MeiraGTx Announces AAV-CNGA3 Granted Fast Track Designation by FDA for Treatment of Achromatopsia
MeiraGTx Holdings announced that the FDA has granted Fast Track designation to its AAV-CNGA3 gene therapy product candidate for the treatment of achromatopsia (ACHM) caused by mutations in the CNGA3 gene.
ACHM is an inherited retinal disease that severely limits a person’s sight by preventing cone photoreceptors in the eye from functioning. Individuals with ACHM are often legally blind from birth and have extremely debilitating sensitivity to light. AAV-CNGA3 is an investigational gene therapy treatment designed to restore cone function, delivered to the cone receptors at the back of the eye via subretinal injection.
MeiraGTx and Janssen Pharmaceuticals (Johnson & Johnson) are jointly developing AAV-CNGA3 as part of a broader collaboration to develop and commercialize gene therapies for the treatment of inherited retinal diseases. MeiraGTx is currently conducting an open-label, dose-escalation phase 1/2 clinical trial of AAV-CNGA3 in patients with ACHM due to mutations in the CNGA3 gene. (NCT03758404)
“We are very pleased to have received Fast Track designation for AAV-CNGA3 and that the FDA has recognized a significant need exists to quickly advance new therapies for those with ACHM,” Alexandria Forbes, PhD, president and chief executive officer of MeiraGTx, said in a company news release. “ACHM is a serious and debilitating disease and we look forward to communicating closely with the FDA as we continue the clinical advancement of AAV-CNGA3.”

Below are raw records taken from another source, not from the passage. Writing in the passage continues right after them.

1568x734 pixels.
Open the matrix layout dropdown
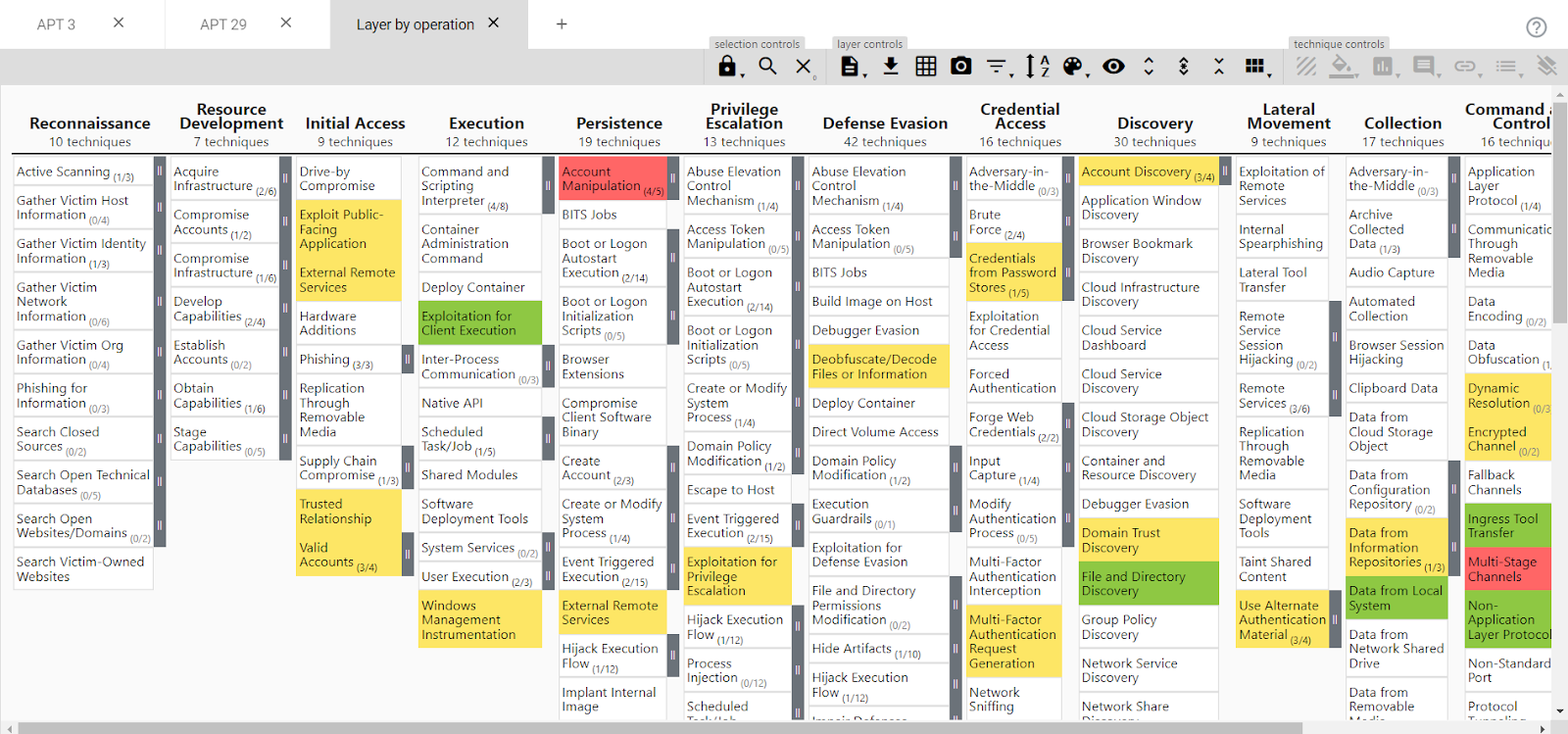coord(1256,66)
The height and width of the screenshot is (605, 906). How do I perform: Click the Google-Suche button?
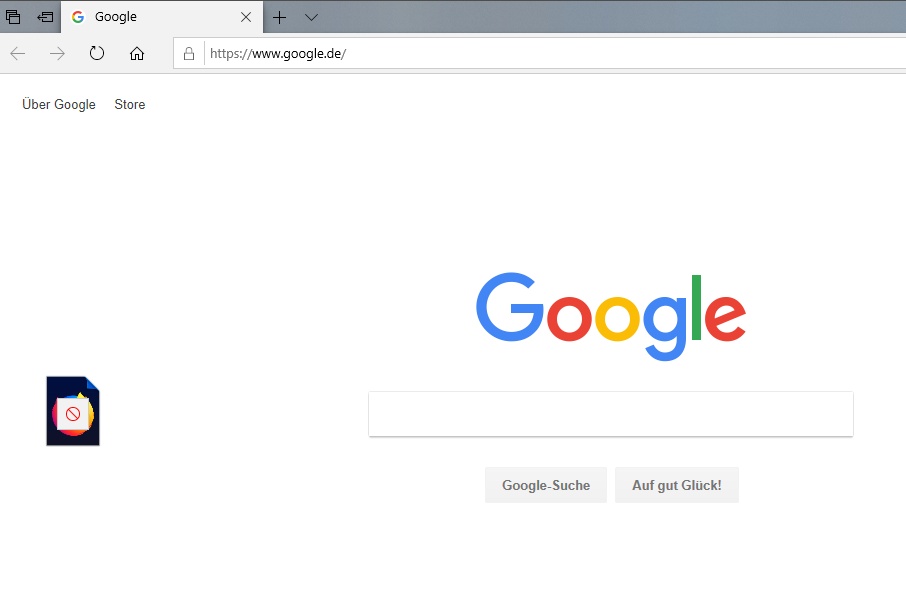pos(546,485)
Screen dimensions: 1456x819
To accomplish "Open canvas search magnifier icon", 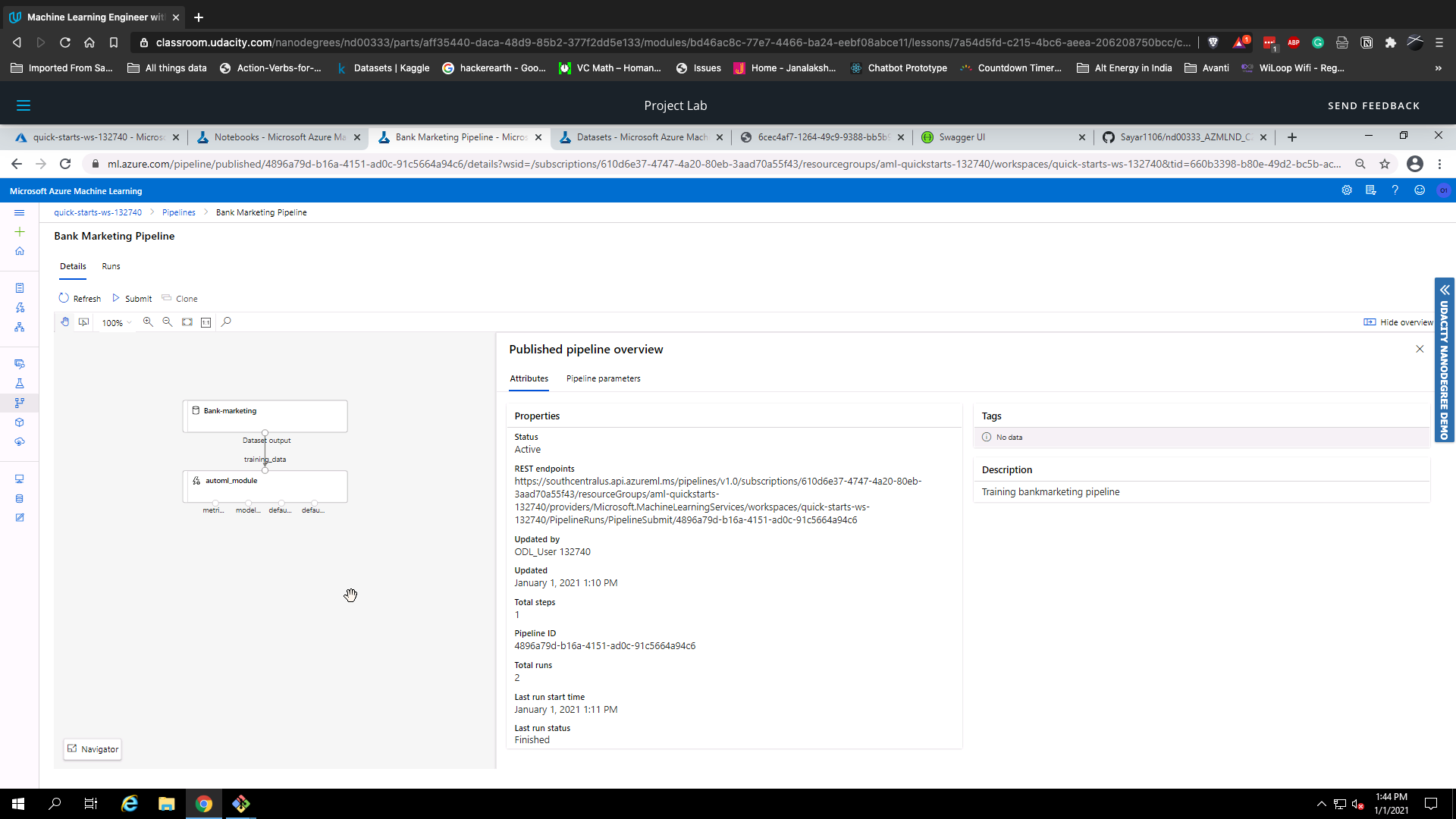I will pos(226,322).
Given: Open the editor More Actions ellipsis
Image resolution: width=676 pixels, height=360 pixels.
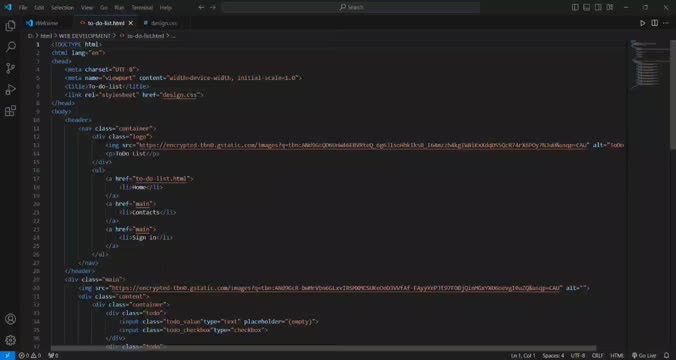Looking at the screenshot, I should 667,23.
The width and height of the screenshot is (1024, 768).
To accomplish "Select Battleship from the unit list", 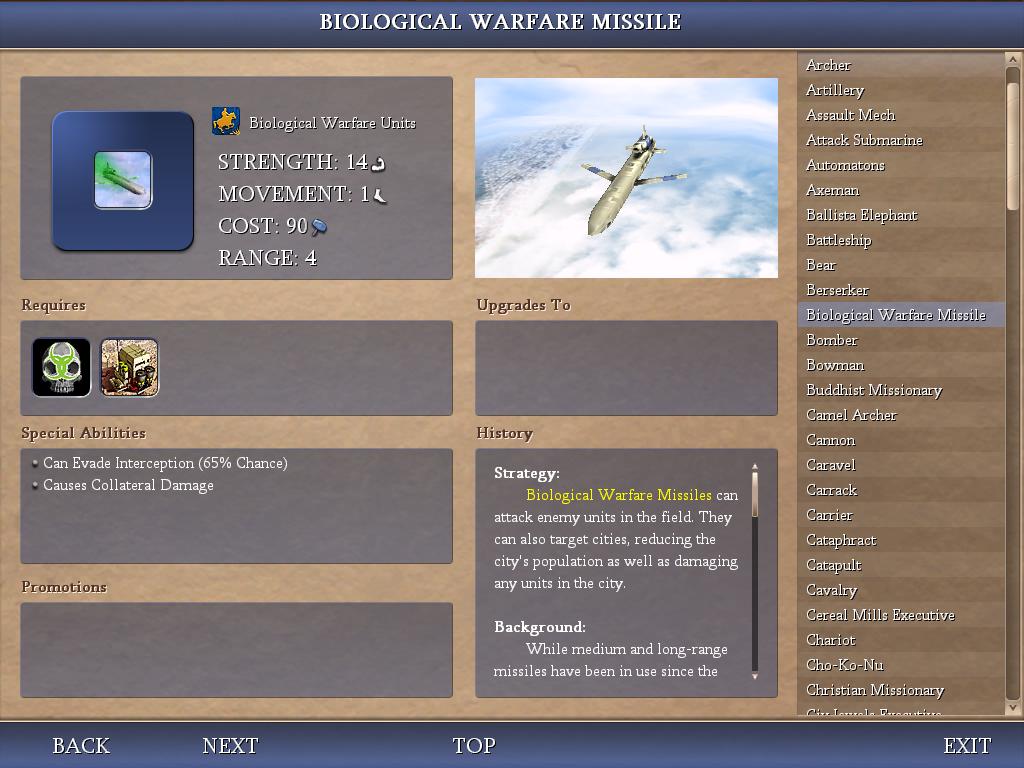I will (838, 240).
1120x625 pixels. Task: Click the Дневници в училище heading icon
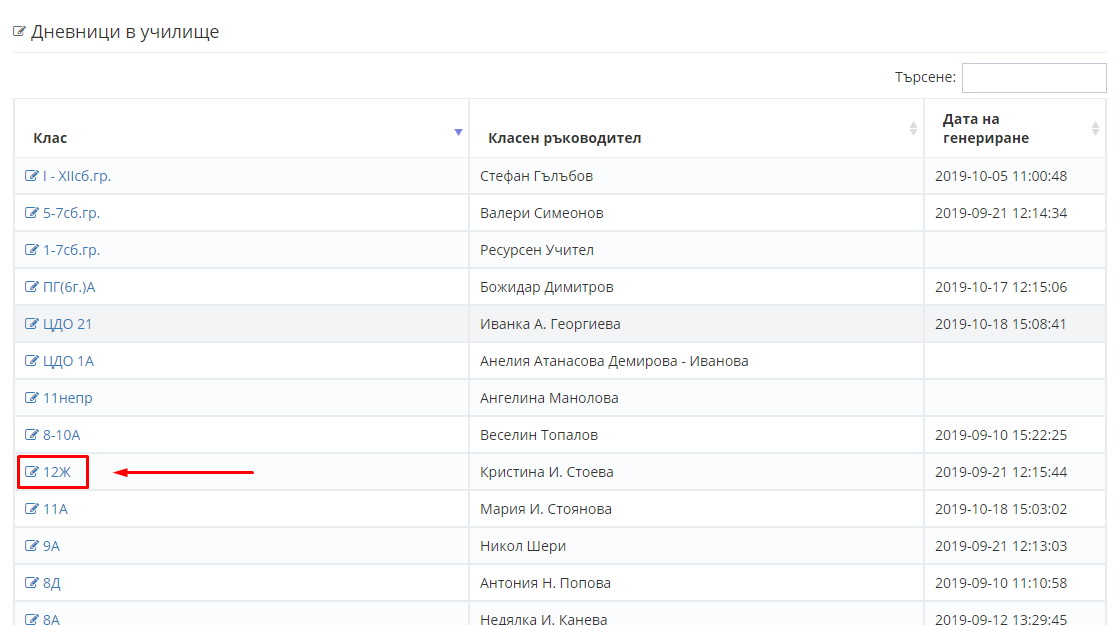point(19,31)
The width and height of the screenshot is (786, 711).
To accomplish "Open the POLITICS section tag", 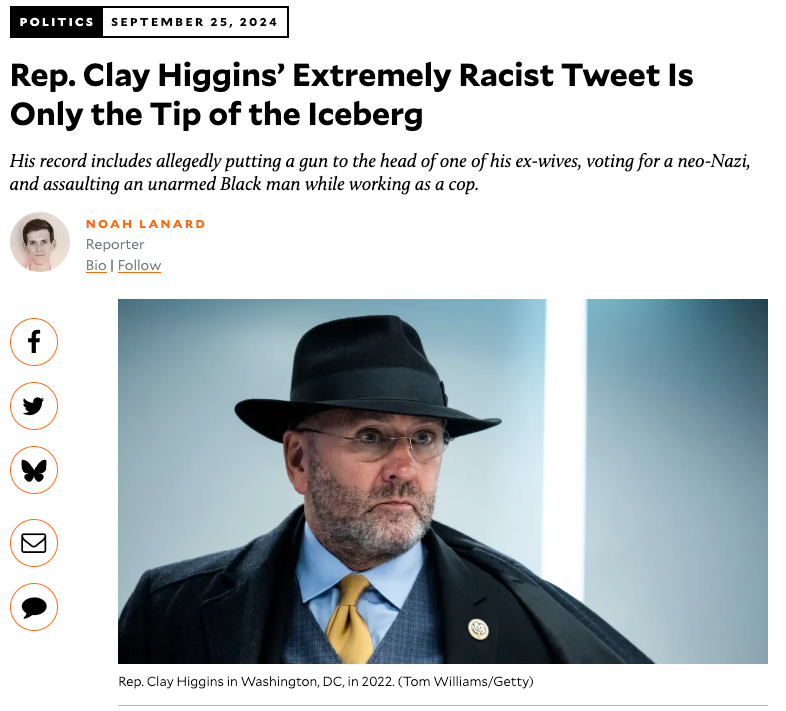I will pos(56,22).
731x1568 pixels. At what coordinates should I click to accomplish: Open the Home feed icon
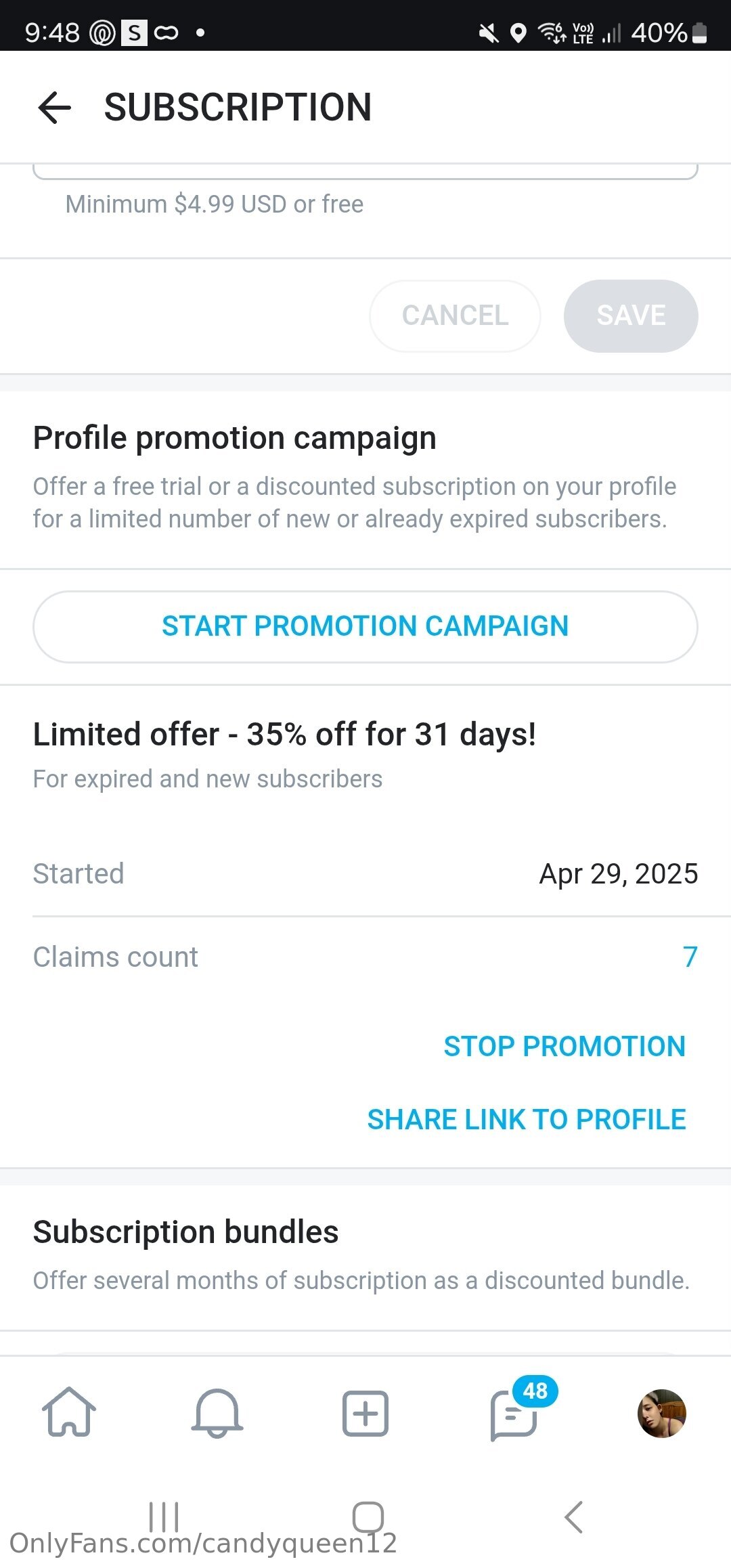pyautogui.click(x=69, y=1412)
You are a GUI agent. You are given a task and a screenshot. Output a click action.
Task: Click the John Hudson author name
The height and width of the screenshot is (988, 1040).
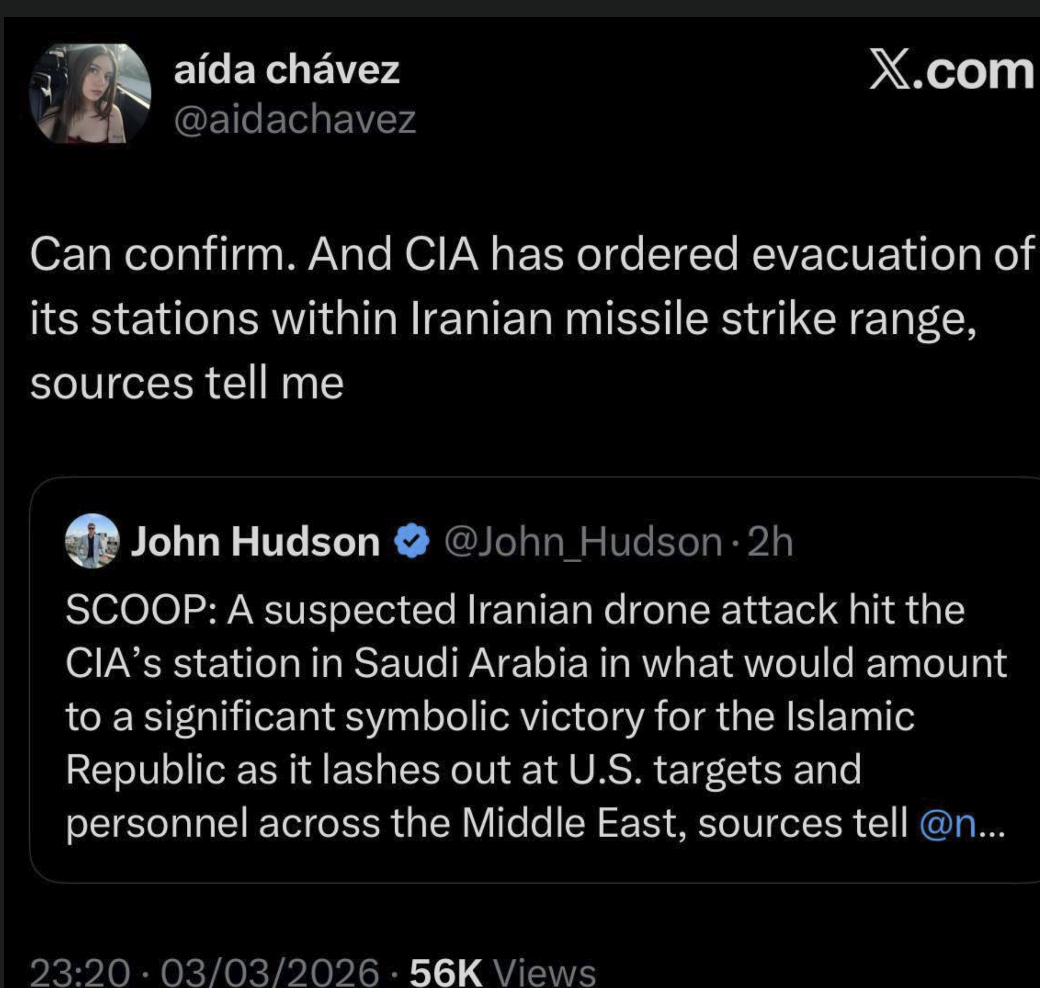[256, 542]
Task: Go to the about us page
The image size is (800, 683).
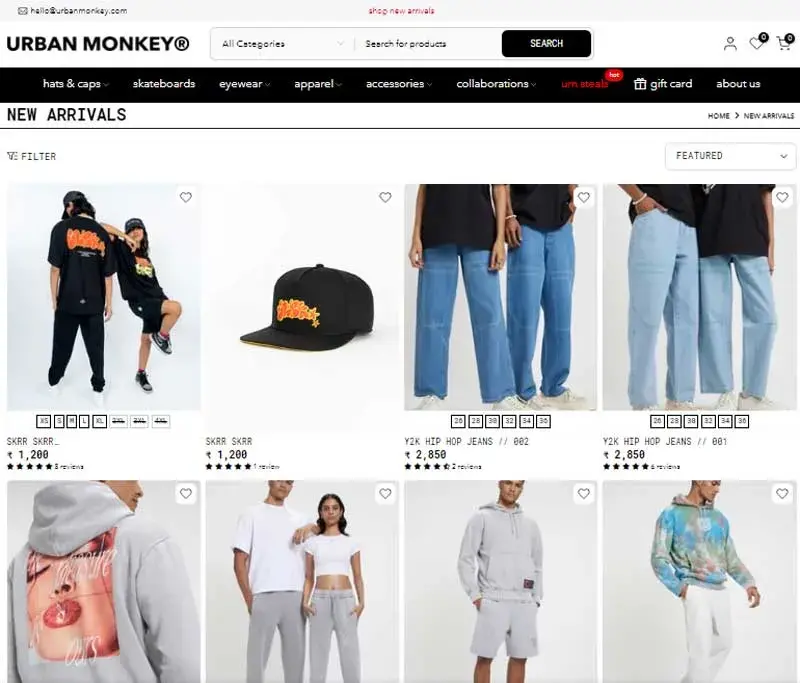Action: pyautogui.click(x=738, y=84)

The FDA’s Fast Track process is designed to expedite the development and review of drugs used to treat serious conditions and fill an unmet medical need. Fast Track designation enables the company to have early and frequent communication with the FDA throughout the drug development and review process, with the potential for faster drug approval and patient access.
AAV-CNGA3 has already been granted Orphan Drug designation by the FDA and European Medicines Agency (EMA). In addition, AAV-CNGA3 for the treatment of ACHM caused by mutations in the CNGA3 gene has been designated as a drug for a rare pediatric disease by the FDA.
This is the third Fast Track designation MeiraGTx has received for its inherited retinal disease product candidates, having previously received Fast Track designation for AAV-RPGR and AAV-CNGB3, as well as having received PRIME designation for AAV-RPGR and AAV-CNGB3 from the EMA. AAV-CNGB3 for the treatment of ACHM caused by mutations in the CNGB3 gene has also been designated as a drug for a rare pediatric disease by the FDA.
MeiraGTx also recently received orphan drug designation from the FDA as well as orphan medicinal product designation from the EMA for its investigational gene therapy product AAV-RDH12 for the treatment of retinol dehydrogenase 12 (RDH12) mutation-associated retinal dystrophy.
Disease-causing sequence variants in RDH12 cause severe retinal dystrophy most often resulting in the clinical diagnosis of Leber congenital amaurosis (LCA) and early onset severe retinal dystrophy (EOSRD); although RDH12 variants have also been associated with a clinical diagnosis of retinitis pigmentosa (RP). Sequence variants in RDH12 account for 3.4%–10.5% of LCA/EOSRD. Individuals with RDH12 deficiency exhibit widespread retinal degeneration impacting both rods and cones, with early macular involvement. Most people with RDH12–LCA/EOSRD experience marked central visual loss by their late teens to twenties. AAV-RDH12 is an AAV based gene therapy designed to deliver a functional copy of the RDH12 gene to the retina of patients with genetically defined RDH12 deficiency.
About Achromatopsia
Achromatopsia (ACHM) is an inherited retinal disorder that specifically prevents cone photoreceptors from functioning. ACHM is characterized by severely reduced visual acuity of 20/200 or worse, reduced or complete loss of color vision, disabling light sensitivity (photoaversion) and involuntary back and forth eye movements (nystagmus). ACHM occurs in approximately one in 30,000 people in the United States, with 92 percent of cases caused by mutations in CNGB3 and CNGA3 genes. Currently, there are no effective treatments for this disease.